Septal Dyskinesia and Global Left Ventricular Dysfunction in Pediatric Wolff-Parkinson-White Syndrome with Septal Accessory Pathway

Authors


  • No conflicts of interest were declared.

Address for correspondence: Eun Jung Bae, M.D., Seoul National University Children's Hospital, 101 Daehangno, Jongno-gu, Seoul, Korea, 110-744. Fax: +822-743-3455; E-mail: eunjbaek@snu.ac.kr

Abstract

LV Dysfunction in WPW Syndrome. Introduction: Echocardiographic studies have shown that some patients with Wolff-Parkinson-White (WPW) syndrome have myocardial dyskinesia in the segments precociously activated by an accessory pathway (AP). The aim of the present study was to determine the extent to which the AP contributes to global left ventricular (LV) dysfunction.

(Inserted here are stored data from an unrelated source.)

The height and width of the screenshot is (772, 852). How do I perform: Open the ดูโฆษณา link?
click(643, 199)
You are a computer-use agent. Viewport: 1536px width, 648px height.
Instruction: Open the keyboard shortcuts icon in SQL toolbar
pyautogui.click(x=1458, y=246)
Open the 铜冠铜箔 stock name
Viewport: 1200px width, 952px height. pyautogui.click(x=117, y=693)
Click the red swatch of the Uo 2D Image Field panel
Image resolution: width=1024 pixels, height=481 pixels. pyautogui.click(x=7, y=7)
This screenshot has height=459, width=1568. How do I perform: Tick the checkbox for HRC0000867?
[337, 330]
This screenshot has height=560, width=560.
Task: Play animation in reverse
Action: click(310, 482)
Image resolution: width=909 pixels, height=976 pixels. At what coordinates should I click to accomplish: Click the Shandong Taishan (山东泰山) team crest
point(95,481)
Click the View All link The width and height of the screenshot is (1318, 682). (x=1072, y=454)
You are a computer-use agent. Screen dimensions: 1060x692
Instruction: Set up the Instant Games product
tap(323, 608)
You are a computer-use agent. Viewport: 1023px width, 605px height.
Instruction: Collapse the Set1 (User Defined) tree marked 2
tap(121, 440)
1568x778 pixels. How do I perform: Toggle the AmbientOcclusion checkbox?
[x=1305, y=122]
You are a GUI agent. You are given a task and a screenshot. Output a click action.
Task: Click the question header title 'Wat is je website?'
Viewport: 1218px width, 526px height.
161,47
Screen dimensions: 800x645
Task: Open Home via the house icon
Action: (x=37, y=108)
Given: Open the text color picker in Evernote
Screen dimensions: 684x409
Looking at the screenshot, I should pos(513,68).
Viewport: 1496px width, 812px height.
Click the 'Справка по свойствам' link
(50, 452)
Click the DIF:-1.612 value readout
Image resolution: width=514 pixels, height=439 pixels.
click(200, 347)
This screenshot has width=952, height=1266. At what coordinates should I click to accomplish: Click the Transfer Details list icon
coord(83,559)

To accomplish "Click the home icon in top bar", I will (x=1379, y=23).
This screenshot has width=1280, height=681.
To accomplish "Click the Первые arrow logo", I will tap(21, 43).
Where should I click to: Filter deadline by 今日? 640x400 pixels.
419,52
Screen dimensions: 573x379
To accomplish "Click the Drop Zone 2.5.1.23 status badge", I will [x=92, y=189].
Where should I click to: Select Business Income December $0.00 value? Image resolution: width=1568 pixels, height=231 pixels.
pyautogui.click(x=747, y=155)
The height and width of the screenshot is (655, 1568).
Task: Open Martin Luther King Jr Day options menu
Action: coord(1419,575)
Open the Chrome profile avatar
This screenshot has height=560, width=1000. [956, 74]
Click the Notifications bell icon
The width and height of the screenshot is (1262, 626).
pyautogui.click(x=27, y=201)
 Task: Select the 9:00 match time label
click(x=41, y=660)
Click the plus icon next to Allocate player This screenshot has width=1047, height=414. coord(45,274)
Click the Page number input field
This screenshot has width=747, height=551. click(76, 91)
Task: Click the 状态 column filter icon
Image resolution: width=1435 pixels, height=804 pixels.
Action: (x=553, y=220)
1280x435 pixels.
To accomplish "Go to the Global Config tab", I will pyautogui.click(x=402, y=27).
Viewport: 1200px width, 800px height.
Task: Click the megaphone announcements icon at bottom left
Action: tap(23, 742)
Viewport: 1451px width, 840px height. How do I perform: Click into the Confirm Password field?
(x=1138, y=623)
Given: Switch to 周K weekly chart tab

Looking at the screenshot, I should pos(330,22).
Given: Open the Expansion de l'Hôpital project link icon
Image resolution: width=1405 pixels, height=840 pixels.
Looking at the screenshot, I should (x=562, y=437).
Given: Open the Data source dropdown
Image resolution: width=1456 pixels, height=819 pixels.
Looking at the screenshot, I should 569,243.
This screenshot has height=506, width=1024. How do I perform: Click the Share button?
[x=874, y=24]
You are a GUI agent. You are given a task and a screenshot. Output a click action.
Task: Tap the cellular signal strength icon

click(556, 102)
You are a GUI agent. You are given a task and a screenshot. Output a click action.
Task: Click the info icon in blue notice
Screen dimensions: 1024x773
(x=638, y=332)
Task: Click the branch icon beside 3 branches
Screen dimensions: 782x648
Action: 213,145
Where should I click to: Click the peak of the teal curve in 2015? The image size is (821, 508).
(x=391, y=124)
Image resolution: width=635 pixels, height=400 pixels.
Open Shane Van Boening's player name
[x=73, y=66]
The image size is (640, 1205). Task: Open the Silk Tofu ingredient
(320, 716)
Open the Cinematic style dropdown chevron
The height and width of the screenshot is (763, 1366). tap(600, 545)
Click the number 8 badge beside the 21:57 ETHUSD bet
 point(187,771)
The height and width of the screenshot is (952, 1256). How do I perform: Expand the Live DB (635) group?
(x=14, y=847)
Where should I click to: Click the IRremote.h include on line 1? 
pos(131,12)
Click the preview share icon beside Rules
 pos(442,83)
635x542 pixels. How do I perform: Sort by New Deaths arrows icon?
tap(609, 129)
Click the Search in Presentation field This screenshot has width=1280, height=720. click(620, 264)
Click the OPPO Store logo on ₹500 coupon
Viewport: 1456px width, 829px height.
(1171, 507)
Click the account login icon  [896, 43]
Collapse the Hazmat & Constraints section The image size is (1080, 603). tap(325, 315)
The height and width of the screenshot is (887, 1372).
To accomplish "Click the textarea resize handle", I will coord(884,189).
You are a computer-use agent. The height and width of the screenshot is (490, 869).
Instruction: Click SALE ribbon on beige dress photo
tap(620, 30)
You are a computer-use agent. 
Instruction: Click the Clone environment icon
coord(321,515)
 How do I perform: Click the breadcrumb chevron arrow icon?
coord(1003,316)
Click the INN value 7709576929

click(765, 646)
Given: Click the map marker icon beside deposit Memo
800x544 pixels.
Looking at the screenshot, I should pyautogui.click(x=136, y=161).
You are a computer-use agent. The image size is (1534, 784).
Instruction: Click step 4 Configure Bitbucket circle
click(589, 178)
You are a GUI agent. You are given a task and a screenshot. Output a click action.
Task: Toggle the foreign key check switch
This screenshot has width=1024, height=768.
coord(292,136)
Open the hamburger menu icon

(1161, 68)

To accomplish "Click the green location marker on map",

Methods: Electrophysiological and echocardiographic data from 62 children with WPW (age at diagnosis = 5.9 ± 4.2 years) were retrospectively analyzed.

Results: The left ventricular ejection fraction (LVEF) of patients with septal APs (53 ± 11%) was significantly lower than that of patients with right (62 ± 5%) or left (61 ± 4%) APs (P = 0.001). Compared to patients with normal septal motion (n = 56), patients with septal dyskinesia (n = 6) had a reduced LVEF (61 ± 4% and 42 ± 5%, respectively) and an increased LV end diastolic dimension (P < 0.001 for both comparisons). Multivariate analysis identified septal dyskinesia as the only significant risk factor for reduced LVEF. All 6 patients with septal dyskinesia had right septal APs, and a preexcited QRS duration that was longer than that of patients with normal septal motion (140 ± 18 ms and 113 ± 32 ms, respectively; P = 0.045). After RFA there were improvements in both intraventricular dyssynchrony (septal-to-posterior wall motion delay, from 154 ± 91 ms to 33 ± 17 ms) and interventricular septal thinning (from 3.0 ± 0.5 mm to 5.3 ± 2.6 mm), and a significant increase in LVEF (from 42 ± 5% to 67 ± 8%; P = 0.001).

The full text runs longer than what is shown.